DIRECTIONS FOR THIS TASK: Rewrite the records from the start through the line containing "Action: tap(470, 49)", replacing "Insert Caption" with "Add Caption" and leaving everything else unchanged. Omit the pictures from your answer.
--------------------------------
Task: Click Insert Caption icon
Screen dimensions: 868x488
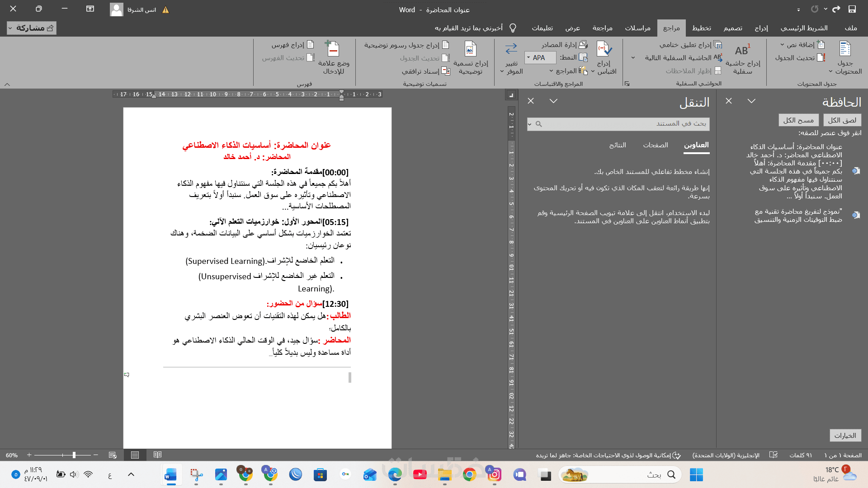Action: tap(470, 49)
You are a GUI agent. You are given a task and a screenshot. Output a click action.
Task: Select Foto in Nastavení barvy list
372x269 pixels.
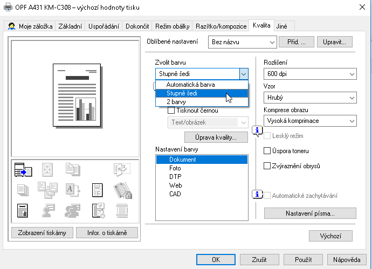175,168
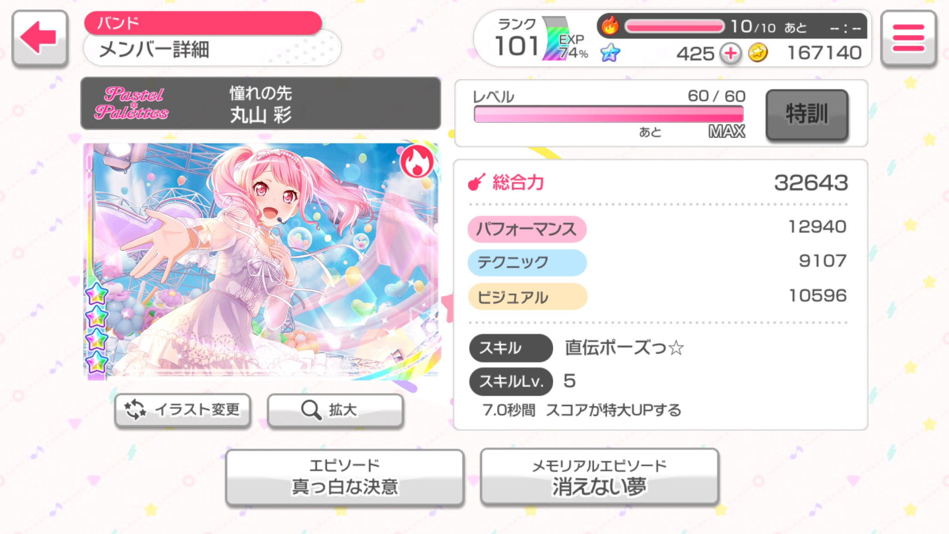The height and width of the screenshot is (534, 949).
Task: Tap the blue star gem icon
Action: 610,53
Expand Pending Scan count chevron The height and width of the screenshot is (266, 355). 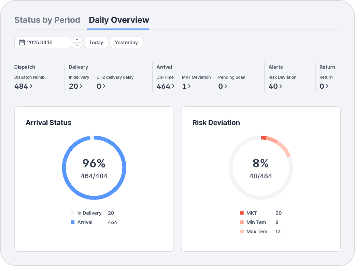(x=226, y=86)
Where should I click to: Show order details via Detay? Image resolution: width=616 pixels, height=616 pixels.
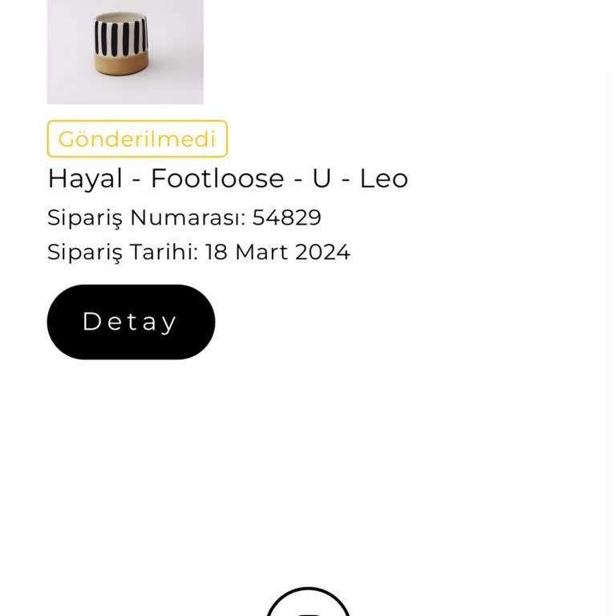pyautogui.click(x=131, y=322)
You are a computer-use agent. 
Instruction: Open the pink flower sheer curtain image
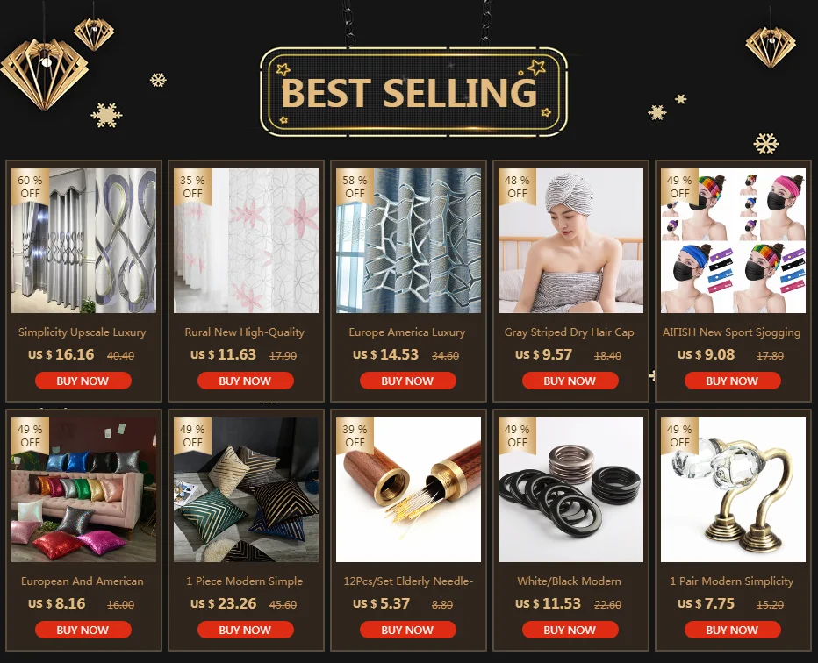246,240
--------------------------------
IN RESPONSE:
Task: Click Add Caption icon
Screen dimensions: 868x488
Action: tap(470, 49)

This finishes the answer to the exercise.